Cape Town — A small group of people are gathering with spades, buckets and plants at a local wetlands on a sunny autumn morning in Cape Town, South Africa. They're here to help the Princess Vlei Forum in its work to replant indigenous fynbos in an area that has suffered severe degradation over hundreds of years of exploitation and urban encroachment. But with support from the community, it's looking to make a comeback.
Why is this important? Because biodiversity is key to our survival on this planet.
But what is biodiversity? "It broadly encompasses the wide diversity of species of animals, plants and micro-organisms and the ecosystems (like savannas or wetlands) in which they live and underpins almost every aspect of our lives," says Belinda Reyers, Professor in Sustainability Science at Stellenbosch University.
"The food we eat, the clean water we drink, the air we breathe can all be traced back to a species or ecosystem either pollinating our crops, fertilising our soils, regulating water flows, or purifying our air."
But our biodiversity is under serious threat with human activity putting the survival of about a million species on the line, a recent report by the Intergovernmental Science-Policy Platform on Biodiversity and Ecosystem Services (IPBES) shows. Let's take that in for a moment ... Around a million species of plants, animals and microorganisms may cease to exist because of what people, companies and governments are doing to the planet.
Reyers, a coordinating lead author on the report, says: "A major challenge for me was making sure we communicate the seriousness of this report and its findings, while at the same time remaining hopeful and practical about our ability to change course towards a better future for people and biodiversity."
"The findings are indeed serious because we are losing species and ecosystems faster than at any time in human history with real implications for us and our survival. Industrial agriculture, urban and transport infrastructure, mining, pollution, climate change and many other human activities are changing the face of the world and African landscapes, ecosystems and species with consequences for our health, our wellbeing and our society".
Back at the vlei, planting is getting under way after a backgrounder on the history and work around Princess Vlei. It's part of the Cape Floral Kingdom, one of the six floral kingdoms in the world. In addition to being a biodiversity hotspot it has the highest concentration of plant species in the world - an estimated 9 500 species, of which 70% do not grow anywhere else", according to CapeNature. It was also declared a world heritage site by United Nations Educational, Scientific and Cultural Organisation in 2004.

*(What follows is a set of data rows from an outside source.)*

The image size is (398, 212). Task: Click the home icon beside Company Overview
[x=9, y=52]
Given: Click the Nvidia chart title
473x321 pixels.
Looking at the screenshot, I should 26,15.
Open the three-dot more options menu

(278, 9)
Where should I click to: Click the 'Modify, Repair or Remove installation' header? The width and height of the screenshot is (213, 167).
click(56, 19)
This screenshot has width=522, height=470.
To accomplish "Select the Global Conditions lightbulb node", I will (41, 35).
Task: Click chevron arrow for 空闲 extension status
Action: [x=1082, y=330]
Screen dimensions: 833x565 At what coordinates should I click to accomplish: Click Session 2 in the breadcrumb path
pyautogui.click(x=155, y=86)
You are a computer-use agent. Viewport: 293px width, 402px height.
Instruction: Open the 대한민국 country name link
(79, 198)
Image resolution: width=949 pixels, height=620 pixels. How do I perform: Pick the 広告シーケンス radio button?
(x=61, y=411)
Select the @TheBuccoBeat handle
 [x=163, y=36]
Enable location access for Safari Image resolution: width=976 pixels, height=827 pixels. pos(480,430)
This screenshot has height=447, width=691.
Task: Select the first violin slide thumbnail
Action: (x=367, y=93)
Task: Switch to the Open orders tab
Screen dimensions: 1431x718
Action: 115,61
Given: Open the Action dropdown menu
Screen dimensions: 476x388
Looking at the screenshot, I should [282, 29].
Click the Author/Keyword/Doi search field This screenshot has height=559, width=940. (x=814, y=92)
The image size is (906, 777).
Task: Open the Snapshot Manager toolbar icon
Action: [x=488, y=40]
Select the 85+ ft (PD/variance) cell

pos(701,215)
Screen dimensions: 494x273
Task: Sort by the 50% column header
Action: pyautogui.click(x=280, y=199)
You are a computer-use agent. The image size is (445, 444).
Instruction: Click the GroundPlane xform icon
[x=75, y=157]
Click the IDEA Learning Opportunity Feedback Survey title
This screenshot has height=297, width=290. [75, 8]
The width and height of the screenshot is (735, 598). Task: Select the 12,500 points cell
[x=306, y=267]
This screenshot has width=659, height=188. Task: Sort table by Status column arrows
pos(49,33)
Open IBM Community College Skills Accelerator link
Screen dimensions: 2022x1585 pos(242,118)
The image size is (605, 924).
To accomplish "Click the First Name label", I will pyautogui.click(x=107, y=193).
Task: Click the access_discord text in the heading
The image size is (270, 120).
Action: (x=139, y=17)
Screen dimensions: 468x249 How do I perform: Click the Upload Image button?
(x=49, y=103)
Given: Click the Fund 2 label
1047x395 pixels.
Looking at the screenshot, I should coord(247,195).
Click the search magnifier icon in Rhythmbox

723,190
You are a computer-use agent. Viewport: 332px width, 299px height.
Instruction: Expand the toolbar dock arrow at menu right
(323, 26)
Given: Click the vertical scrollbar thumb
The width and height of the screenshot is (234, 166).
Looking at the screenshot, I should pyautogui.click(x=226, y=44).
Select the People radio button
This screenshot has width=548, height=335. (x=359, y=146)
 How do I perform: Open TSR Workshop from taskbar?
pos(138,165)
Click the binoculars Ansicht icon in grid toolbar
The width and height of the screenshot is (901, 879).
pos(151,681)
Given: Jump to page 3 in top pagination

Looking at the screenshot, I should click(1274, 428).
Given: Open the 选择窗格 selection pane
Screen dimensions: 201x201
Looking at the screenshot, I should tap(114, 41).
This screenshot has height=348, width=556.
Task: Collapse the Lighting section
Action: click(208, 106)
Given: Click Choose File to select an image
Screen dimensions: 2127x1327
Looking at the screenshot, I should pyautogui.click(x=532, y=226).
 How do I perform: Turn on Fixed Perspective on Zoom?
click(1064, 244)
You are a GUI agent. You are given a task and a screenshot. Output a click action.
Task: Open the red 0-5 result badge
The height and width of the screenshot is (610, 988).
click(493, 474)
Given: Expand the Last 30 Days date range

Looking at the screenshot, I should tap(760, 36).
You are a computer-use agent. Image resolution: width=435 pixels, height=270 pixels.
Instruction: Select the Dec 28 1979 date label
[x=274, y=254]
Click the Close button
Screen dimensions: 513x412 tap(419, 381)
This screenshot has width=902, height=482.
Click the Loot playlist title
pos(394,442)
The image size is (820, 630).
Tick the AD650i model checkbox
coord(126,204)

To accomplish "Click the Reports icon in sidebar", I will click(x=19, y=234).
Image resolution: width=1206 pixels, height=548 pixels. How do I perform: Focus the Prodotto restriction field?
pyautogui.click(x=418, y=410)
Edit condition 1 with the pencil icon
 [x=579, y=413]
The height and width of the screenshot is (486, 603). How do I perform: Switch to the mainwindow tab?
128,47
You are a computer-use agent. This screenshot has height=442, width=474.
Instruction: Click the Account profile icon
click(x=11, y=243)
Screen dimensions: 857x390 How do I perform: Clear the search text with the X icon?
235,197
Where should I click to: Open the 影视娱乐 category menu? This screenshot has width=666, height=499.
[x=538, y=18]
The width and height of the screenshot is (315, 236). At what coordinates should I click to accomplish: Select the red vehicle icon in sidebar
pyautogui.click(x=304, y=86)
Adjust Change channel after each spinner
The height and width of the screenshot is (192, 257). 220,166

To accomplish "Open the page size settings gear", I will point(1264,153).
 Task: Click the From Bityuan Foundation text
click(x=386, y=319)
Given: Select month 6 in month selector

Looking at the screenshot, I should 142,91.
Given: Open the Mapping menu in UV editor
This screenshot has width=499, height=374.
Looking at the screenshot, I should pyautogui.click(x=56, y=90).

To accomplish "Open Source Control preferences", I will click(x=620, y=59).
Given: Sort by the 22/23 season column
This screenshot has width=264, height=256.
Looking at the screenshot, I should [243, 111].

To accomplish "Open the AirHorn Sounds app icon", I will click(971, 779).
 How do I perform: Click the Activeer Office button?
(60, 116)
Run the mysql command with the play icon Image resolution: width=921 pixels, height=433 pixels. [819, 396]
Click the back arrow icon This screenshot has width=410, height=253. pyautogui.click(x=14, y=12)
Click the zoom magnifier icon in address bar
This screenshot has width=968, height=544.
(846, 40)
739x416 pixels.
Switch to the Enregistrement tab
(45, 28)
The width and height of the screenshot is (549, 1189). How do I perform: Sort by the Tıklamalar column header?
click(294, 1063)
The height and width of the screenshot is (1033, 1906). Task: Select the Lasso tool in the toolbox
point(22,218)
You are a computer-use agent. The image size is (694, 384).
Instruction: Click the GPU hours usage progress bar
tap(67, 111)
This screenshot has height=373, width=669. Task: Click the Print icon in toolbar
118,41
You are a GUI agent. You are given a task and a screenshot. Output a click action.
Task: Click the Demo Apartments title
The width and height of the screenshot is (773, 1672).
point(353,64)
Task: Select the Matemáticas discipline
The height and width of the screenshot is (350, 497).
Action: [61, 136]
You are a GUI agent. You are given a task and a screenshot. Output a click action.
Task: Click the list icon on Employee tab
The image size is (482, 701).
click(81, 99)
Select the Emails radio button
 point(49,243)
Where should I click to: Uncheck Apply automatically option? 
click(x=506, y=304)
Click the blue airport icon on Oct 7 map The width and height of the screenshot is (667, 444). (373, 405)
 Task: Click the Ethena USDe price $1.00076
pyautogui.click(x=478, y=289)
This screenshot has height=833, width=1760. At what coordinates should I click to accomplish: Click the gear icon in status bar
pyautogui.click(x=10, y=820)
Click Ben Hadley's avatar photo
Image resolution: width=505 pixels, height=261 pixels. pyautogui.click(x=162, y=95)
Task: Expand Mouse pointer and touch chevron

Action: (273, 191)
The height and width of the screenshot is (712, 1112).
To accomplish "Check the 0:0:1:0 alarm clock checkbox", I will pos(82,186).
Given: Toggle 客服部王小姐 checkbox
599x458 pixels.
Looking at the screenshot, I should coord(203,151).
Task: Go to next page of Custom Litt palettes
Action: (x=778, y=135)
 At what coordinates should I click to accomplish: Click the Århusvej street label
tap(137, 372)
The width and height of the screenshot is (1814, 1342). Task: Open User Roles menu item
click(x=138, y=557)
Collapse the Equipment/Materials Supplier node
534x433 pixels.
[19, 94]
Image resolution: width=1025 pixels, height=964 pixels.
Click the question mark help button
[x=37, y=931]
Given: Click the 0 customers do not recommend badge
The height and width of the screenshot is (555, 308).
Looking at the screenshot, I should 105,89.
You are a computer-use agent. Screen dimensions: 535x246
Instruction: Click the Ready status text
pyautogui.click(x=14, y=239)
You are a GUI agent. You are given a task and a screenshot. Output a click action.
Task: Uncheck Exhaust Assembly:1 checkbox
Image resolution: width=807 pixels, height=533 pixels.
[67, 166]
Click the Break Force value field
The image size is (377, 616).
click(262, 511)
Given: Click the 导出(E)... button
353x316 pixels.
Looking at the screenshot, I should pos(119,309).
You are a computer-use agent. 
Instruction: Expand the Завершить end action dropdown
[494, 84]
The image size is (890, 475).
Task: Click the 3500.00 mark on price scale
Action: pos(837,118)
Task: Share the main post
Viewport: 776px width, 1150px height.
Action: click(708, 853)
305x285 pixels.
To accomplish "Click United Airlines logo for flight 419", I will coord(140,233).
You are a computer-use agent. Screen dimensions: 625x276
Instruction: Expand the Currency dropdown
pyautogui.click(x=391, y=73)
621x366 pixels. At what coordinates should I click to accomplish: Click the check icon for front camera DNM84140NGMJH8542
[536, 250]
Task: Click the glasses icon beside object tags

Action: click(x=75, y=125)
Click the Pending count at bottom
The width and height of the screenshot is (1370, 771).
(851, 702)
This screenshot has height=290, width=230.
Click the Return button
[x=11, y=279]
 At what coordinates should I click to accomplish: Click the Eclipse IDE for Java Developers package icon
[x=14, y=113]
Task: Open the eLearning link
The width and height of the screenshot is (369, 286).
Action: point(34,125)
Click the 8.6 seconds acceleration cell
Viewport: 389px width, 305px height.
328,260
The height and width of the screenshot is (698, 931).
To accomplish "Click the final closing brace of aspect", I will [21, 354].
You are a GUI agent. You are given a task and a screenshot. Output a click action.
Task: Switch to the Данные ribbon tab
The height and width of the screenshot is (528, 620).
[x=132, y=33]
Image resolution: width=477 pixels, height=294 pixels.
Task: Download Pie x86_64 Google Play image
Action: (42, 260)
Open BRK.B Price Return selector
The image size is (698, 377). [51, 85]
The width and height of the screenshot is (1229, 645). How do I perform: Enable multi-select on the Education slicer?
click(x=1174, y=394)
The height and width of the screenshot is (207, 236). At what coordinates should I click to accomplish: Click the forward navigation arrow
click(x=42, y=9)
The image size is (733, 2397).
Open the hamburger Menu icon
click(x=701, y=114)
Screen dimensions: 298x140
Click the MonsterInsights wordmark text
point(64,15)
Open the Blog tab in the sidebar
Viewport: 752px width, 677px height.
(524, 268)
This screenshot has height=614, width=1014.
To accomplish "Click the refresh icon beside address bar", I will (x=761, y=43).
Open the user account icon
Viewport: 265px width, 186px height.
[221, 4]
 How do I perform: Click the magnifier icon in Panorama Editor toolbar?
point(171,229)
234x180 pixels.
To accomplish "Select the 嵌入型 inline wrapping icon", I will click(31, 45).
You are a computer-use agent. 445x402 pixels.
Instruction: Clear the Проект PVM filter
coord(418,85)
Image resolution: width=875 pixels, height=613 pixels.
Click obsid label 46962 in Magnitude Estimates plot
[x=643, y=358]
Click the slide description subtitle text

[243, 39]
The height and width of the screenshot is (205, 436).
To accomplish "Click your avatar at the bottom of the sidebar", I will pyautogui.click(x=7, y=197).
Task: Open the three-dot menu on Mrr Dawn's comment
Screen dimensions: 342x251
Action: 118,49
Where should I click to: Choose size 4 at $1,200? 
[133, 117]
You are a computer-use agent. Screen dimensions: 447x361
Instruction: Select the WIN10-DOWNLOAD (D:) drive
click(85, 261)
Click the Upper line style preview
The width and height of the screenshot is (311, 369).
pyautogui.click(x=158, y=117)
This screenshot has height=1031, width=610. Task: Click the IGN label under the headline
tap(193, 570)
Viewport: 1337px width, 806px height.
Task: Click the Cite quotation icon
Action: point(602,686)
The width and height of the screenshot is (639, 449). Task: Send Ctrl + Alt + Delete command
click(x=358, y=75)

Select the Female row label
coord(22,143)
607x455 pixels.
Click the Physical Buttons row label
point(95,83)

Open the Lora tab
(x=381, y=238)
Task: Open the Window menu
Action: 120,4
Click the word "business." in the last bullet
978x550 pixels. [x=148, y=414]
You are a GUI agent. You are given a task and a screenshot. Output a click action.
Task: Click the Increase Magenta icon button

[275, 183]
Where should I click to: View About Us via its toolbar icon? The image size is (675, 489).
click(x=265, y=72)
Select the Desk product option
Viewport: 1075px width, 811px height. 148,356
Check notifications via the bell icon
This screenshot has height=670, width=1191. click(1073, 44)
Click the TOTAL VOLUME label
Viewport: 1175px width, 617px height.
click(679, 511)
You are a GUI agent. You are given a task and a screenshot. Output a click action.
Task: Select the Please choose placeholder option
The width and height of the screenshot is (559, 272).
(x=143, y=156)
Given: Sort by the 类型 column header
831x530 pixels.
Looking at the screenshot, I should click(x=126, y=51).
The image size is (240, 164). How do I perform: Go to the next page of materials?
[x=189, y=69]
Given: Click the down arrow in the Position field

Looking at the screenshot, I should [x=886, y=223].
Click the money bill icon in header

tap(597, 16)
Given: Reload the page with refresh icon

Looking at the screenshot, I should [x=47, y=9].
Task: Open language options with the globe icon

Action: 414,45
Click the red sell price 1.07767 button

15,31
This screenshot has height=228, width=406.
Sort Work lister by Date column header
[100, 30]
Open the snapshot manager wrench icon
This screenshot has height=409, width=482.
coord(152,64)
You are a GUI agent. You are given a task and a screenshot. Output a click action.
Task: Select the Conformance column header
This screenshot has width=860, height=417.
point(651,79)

The Princess Vlei Forum was launched in 2012, in opposition to plans to develop the space into a shopping mall, but strong community mobilisation, over many years, forced the City of Cape Town to work with local supporters of the vlei to preserve it as a public space. The forum also raises funds for the ongoing restoration work at the site.
Alex Lansdowne shares a childhood connection to the area. "My grandparents helped raise me. As a child, my grandfather would bring me to the vlei to learn how to fish. It was obviously a very different place then - with a lot more anti-social behaviour, litter and no signs of maintenance. But it was a place he knew and it was his closest community facility."
Today, Lansdowne consults as a restoration horticulturist and plant conservationist at Princess Vlei and says "it's incredibly rewarding to work on a site I have a connection to".
Social ecologist, Denisha Anand, studied biodiversity and conservation biology at the University of the Western Cape, specialising in plant physiology and biodiversity management. She's also the conservation manager at Princess Vlei. "My work and what I do has been focused on socio-ecological aspects of the environment and I work in rehabilitation and restoration management. It's a very people centred take on conservation and restoration of green spaces."
"So we do active conservation work on site, we remove alien plant species and make sure the space is being used within biodiversity and conservation laws. I'm also involved in environmental education with schools in the surrounding areas ... and get the kids to connect and engage with the space, everything is centred around reconnection. It's very beautiful".
"As an indigenous person or as a creole, I have a connection to the work that I'm doing. It's something that really resonates with me. As a person of colour I've connected to the space because I've seen the neglect and the lack of attention in these spaces. These spaces are marginalised and its terrible. So in that way I want to build and rebuild my own spaces, as a person of colour, that's important to me."
Lansdowne agrees. "Restoring Princess Vlei is so important to inspiring a young generation of black botanists."